肾透明细胞癌中VHL基因失活的检测及意义

目的 探讨肾透明细胞癌中Von Hippel-Lindau(VHL)基因突变和超甲基化情况及其在肾癌发生发展中的作用及临床意义.方法 采用聚合酶链反应-单链构象多态性分析(PCRSSCP)银染法,甲基化特异性PCR(MSP)及测序等方法对33例肾透明细胞癌和相应远离肿瘤正常肾组织VHL基因突变和超甲基化情况进行检测.结果 19/33(57.6%)例肾透明细胞癌中出现VHL基因突变;6/33(18.2%)例肾透明细胞癌中出现VHL基因超甲基化;VHL基因突变和超甲基化与肾癌临床分期和淋巴结转移相关.结论 肾癌中存在VHL基因突变和超甲基化,且与临床分期、淋巴结转移相关;VHL基因失活的检测可作为肾透明细胞癌的诊断指标,VHL基因可望成为肾透明细胞癌基因治疗的重要目的 基因.

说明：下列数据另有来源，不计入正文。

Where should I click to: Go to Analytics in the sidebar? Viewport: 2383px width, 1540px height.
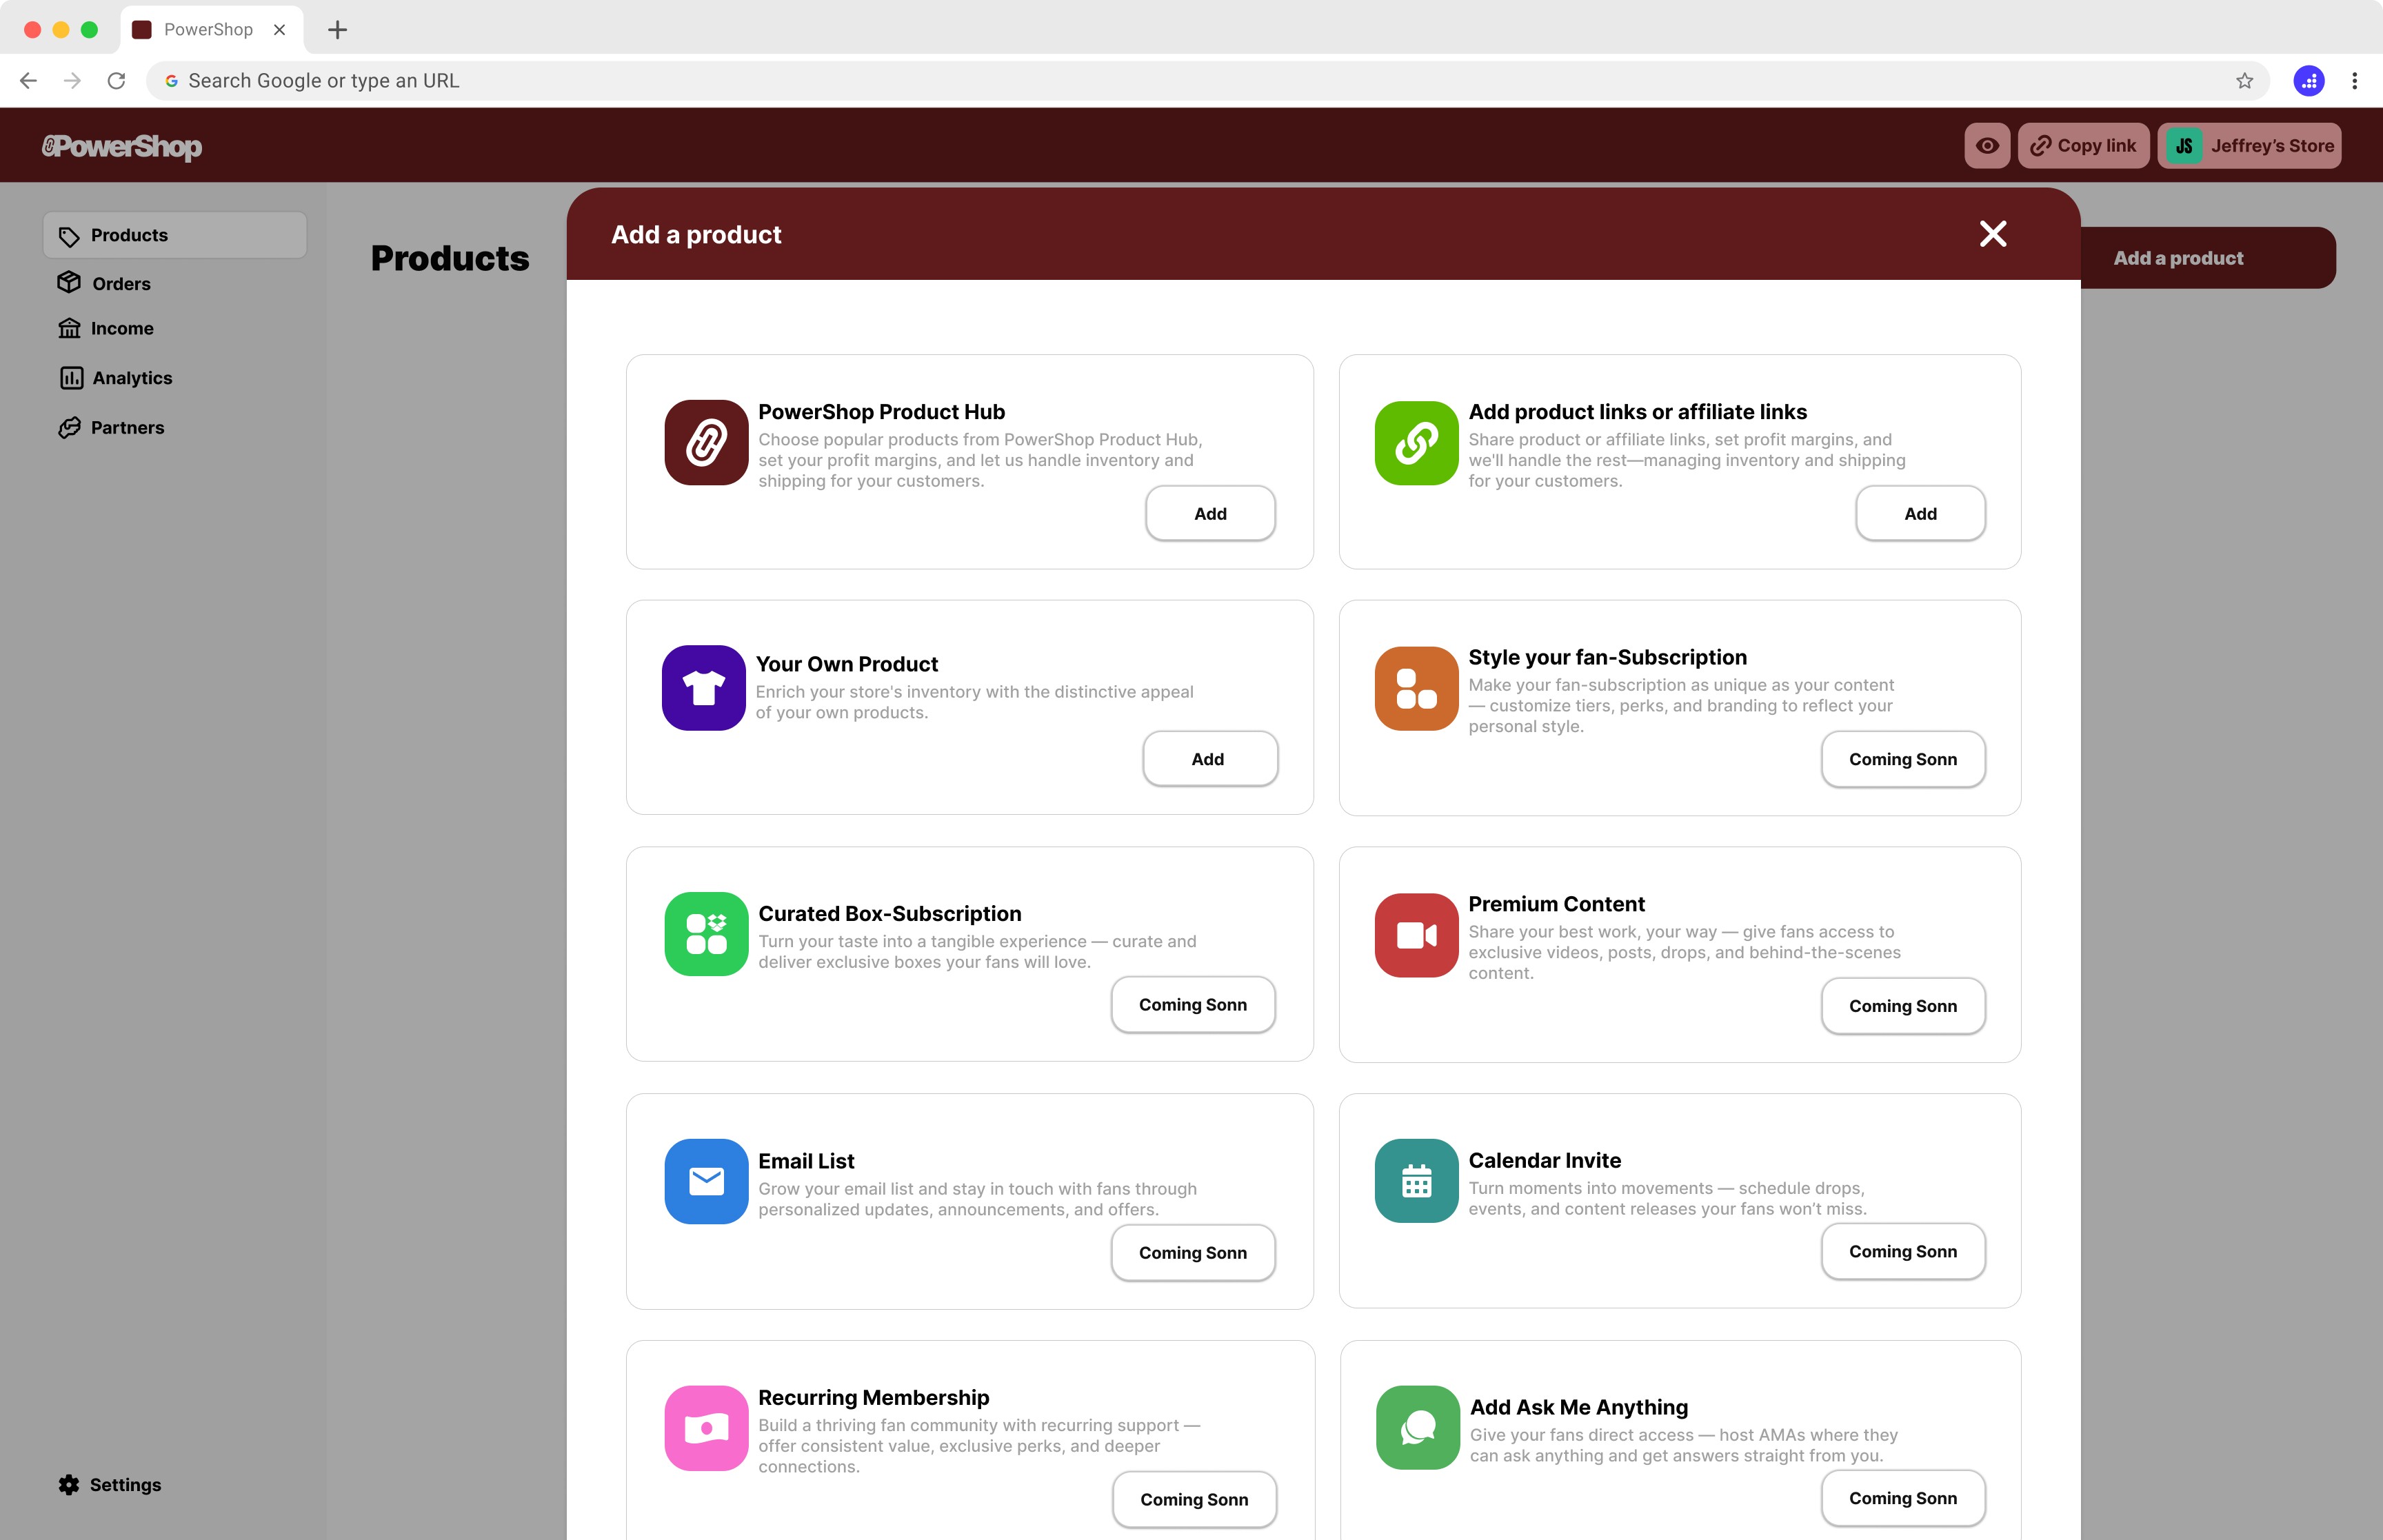(131, 378)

The mutation and hyper-methylation of Yon Hippel-Lindau tumor-suppressor gene in tumor tissue and urine from kidney cancer patients

Objective To investigate the clinical implications of mutation and hyper-methylation of VHL gene,and analyze its relationships with pathological stage,grade,lymph node metastasis,the pathological type,size of tumor and age of patients with renal cell carcinoma (RCC).Methods Silver staining of single-strand conformation polymorphism of polymerase chain reaction ( PCR-SSCP),methylation-specific PCR (MSP) and direct sequencing were used to examine the mutation and the methylation status of promter of VHL gene in 33 cases of primary sporadic RCC and adjacent nonmalignant renal tissues.Results Somatic mutation of VHL gene was detected in 19 (57.6%) of the 33 cases of RCC.Hyper-methylation of promter of VHL gene was detected in 6 ( 18.2% ) of 33 cases of RCC.Statistical analysis showed that mutation and hyper-methylation of VHL gene were significantly correlated with the stage of RCC and the lymph node metastasis.Conclusion There are frequent mutations and hyper-methylations of VHL in primary sporadic Chinese RCC.VHL gene abnormalities may play a critical role in diagnosis of RCC.VHL gene can be used as a predictor of early diagnosis of RCC and a target one of gene therapy for RCC.